Extracted material Start Marker

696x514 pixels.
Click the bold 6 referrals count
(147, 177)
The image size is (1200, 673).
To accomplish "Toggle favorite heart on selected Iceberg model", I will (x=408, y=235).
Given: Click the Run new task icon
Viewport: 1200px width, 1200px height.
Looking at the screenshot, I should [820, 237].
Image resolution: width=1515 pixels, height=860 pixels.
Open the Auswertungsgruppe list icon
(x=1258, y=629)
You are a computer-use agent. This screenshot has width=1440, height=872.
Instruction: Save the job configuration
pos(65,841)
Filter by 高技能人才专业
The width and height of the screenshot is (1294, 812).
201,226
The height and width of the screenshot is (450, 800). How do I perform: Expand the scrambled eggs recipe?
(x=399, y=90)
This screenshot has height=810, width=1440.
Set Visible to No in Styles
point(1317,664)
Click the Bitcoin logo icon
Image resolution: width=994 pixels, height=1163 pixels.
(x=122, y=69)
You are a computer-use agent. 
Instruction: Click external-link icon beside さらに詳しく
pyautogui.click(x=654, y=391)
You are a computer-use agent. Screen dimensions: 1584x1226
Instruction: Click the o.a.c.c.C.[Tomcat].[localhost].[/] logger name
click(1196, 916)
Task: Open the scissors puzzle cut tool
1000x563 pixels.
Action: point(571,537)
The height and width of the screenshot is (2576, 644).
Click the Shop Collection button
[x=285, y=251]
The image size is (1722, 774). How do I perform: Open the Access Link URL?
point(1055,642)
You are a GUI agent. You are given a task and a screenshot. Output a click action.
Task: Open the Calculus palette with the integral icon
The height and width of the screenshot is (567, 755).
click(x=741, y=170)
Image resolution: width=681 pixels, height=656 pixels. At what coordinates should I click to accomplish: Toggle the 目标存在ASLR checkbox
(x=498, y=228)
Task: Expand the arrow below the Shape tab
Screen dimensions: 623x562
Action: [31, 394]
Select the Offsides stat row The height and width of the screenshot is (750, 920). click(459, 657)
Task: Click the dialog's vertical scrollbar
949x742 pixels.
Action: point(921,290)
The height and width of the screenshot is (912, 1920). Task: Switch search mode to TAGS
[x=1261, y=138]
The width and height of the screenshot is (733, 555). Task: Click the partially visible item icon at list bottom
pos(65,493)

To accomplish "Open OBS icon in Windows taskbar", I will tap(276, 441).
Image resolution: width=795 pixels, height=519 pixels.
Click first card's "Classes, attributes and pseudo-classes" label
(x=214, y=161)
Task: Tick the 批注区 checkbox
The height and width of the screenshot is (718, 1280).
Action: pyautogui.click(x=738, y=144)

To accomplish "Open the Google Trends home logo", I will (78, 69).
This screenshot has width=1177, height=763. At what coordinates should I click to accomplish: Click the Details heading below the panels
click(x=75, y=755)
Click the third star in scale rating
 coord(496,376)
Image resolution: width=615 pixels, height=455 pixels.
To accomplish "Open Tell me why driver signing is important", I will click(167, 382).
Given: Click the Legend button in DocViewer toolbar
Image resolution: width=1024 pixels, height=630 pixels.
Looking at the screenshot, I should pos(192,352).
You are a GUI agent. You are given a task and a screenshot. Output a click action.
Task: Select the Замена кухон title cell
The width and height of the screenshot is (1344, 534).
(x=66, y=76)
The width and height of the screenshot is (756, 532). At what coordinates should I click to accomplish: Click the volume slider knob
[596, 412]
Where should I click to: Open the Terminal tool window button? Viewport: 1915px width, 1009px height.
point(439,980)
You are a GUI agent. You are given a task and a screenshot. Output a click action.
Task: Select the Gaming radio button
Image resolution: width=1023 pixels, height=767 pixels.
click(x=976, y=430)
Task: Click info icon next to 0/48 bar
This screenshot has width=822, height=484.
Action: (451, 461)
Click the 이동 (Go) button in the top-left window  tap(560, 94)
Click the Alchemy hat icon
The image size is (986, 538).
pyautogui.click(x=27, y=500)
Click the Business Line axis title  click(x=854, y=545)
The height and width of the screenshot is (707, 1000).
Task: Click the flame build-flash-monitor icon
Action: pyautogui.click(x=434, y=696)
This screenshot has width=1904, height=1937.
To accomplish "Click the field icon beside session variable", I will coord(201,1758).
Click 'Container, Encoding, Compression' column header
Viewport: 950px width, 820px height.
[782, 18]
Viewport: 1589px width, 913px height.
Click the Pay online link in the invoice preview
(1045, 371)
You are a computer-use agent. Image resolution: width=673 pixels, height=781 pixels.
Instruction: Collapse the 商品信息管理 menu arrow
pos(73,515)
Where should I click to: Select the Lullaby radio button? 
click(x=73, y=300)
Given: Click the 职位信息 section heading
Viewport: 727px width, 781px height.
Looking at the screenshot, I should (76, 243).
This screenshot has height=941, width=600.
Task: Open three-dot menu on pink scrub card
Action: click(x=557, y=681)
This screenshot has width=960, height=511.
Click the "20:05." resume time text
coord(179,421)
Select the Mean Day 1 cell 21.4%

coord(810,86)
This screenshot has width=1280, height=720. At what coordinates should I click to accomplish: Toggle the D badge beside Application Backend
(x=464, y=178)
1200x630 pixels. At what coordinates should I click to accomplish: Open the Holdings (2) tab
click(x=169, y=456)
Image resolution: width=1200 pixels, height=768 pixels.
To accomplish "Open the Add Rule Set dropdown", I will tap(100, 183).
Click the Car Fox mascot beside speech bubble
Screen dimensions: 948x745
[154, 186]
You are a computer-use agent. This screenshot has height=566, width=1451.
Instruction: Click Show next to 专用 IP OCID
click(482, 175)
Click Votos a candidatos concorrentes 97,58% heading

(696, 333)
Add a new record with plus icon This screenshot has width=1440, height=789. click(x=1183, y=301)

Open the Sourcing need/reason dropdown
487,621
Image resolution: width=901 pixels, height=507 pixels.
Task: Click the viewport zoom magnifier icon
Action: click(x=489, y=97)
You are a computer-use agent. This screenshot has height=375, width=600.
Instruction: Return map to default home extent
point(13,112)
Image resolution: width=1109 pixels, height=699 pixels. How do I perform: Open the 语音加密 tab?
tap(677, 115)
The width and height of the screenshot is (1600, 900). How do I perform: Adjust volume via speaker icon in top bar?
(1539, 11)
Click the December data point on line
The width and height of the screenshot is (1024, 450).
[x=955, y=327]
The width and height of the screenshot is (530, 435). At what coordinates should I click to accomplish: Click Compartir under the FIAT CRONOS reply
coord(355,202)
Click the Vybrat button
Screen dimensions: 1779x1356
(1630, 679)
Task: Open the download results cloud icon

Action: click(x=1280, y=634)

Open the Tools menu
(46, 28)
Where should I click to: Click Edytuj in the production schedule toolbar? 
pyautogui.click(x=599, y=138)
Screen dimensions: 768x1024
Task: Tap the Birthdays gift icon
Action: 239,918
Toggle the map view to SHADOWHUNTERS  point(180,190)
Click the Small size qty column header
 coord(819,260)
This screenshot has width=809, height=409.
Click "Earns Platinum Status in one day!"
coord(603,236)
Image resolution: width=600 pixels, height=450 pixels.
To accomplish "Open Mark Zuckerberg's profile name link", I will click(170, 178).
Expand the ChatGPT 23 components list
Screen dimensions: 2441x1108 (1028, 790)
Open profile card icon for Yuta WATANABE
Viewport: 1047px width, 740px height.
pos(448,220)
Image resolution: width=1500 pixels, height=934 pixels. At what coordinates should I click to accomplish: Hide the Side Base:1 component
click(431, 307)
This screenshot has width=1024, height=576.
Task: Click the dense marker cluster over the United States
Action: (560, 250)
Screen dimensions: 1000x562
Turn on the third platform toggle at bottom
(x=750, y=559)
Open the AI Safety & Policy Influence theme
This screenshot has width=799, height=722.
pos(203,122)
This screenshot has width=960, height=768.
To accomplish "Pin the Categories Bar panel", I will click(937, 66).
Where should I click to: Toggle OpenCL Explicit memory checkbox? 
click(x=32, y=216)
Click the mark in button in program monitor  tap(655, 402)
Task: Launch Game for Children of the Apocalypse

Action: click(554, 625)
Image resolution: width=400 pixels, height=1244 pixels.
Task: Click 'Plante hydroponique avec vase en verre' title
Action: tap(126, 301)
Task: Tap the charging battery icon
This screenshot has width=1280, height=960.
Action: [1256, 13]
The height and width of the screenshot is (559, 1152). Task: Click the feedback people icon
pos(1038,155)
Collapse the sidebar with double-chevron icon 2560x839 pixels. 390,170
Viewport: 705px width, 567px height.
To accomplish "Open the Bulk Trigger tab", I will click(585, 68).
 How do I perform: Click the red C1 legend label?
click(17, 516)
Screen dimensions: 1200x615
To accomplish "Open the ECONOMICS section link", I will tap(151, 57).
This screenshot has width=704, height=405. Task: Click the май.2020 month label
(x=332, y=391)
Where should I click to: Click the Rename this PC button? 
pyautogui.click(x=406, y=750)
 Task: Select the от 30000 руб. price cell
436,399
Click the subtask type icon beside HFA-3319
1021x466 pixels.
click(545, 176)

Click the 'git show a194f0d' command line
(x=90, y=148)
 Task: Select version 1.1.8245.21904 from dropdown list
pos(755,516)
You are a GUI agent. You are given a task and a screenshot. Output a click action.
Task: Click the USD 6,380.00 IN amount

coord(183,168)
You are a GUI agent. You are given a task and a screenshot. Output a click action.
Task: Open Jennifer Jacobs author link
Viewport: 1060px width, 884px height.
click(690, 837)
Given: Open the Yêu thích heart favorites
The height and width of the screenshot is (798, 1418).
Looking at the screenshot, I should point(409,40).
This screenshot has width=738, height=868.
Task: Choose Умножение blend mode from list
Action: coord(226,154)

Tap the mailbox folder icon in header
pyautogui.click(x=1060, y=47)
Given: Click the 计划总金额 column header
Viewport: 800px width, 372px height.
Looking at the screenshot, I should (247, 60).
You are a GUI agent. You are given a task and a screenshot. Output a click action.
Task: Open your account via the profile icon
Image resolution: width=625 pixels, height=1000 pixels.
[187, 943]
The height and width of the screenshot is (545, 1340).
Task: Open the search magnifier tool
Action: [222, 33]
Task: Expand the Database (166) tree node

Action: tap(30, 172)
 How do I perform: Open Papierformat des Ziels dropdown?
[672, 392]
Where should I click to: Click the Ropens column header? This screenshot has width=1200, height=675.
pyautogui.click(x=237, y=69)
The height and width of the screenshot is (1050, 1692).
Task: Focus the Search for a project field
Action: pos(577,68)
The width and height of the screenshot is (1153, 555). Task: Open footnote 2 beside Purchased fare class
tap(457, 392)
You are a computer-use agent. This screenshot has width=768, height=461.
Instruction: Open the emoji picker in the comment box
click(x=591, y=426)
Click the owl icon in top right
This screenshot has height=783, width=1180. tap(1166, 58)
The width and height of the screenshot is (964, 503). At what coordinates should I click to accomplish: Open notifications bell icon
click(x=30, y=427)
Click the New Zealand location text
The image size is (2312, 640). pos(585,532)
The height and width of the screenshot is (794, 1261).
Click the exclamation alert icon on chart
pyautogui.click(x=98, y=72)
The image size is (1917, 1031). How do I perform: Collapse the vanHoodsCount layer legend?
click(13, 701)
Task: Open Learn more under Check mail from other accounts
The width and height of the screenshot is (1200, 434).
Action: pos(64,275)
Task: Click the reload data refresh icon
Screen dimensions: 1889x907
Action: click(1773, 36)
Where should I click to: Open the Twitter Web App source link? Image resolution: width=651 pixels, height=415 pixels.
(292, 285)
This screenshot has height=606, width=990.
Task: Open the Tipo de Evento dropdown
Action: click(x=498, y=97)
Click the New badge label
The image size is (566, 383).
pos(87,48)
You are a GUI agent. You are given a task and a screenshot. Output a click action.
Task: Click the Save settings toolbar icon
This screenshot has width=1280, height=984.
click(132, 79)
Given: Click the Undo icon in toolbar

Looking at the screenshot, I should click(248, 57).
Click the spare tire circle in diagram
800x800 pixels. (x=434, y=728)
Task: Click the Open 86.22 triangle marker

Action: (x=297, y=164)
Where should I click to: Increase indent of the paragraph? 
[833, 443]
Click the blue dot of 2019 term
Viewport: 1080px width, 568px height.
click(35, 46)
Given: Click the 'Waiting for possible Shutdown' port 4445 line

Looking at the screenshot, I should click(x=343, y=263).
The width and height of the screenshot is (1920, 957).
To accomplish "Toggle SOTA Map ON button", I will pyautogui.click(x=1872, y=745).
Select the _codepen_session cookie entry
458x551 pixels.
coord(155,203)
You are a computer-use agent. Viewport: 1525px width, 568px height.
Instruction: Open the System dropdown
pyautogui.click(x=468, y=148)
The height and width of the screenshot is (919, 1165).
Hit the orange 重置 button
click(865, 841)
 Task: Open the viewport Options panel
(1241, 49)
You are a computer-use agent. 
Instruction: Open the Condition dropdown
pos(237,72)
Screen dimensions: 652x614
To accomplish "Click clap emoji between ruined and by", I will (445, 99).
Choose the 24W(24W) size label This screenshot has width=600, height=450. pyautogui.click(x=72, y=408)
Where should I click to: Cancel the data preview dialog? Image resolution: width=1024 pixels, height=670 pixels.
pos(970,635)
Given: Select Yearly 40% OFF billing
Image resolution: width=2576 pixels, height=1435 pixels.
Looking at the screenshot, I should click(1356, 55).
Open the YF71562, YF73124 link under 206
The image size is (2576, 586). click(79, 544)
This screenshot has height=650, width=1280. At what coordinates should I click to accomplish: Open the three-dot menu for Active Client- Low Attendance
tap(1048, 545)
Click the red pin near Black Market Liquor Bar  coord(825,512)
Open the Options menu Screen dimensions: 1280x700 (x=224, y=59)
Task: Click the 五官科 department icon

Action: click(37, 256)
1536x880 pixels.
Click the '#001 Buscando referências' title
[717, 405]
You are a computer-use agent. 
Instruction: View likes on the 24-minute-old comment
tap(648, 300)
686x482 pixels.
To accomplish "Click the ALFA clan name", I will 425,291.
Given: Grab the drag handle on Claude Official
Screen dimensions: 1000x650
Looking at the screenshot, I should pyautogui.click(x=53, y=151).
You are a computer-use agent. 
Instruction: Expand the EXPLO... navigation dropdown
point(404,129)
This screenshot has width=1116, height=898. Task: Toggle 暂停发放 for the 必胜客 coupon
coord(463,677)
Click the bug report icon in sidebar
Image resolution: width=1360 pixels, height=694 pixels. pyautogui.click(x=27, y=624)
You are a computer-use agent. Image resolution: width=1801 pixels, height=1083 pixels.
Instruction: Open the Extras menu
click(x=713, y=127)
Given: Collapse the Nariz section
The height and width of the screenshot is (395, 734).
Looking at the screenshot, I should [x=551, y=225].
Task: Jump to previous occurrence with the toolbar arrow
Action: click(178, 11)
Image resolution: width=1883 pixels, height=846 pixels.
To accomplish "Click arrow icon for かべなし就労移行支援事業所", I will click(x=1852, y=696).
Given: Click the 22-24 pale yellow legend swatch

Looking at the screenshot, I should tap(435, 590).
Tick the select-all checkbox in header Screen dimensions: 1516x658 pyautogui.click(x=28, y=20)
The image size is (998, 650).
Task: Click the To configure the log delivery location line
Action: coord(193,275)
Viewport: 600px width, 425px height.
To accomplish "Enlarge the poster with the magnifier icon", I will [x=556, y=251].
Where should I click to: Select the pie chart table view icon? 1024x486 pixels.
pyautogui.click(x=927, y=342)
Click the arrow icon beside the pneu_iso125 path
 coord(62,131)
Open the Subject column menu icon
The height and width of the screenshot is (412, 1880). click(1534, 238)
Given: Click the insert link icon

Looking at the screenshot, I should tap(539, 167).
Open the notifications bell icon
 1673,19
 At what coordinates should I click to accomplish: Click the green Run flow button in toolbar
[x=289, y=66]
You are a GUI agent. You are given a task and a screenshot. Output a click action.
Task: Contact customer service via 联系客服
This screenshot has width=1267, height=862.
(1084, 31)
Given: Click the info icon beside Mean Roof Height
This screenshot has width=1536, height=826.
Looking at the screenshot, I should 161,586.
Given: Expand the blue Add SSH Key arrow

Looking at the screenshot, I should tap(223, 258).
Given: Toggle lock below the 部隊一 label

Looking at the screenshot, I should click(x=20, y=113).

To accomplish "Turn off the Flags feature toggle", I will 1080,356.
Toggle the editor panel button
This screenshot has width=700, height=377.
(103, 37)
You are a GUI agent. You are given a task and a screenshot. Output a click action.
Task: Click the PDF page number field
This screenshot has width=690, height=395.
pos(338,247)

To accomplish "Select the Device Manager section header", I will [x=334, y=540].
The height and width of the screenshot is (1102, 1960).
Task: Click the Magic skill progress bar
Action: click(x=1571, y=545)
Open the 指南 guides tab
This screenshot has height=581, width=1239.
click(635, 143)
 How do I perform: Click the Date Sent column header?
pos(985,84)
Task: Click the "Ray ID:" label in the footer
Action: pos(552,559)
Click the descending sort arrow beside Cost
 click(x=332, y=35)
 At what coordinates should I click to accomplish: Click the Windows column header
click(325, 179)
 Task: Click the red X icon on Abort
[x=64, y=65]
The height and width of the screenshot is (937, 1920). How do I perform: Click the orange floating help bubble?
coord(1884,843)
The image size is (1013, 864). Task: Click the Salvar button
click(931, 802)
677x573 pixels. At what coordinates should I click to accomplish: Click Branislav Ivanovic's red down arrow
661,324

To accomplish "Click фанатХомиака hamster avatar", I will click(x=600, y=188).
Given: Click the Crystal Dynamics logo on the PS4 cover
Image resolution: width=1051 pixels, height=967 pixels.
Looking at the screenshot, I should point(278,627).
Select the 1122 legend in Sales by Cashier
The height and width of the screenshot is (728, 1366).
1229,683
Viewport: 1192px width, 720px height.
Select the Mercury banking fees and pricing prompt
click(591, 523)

Extracted material End Marker

## Problem details:
Take the lines above from the one containing "The height and width of the screenshot is (559, 1152)." down to the one containing "Screen dimensions: 1200x615", and transcribe them exactly, both ends included.

## Reply to the task:
The height and width of the screenshot is (559, 1152). Task: Click the feedback people icon
pos(1038,155)
Collapse the sidebar with double-chevron icon 2560x839 pixels. 390,170
Viewport: 705px width, 567px height.
To accomplish "Open the Bulk Trigger tab", I will click(585, 68).
 How do I perform: Click the red C1 legend label?
click(17, 516)
Screen dimensions: 1200x615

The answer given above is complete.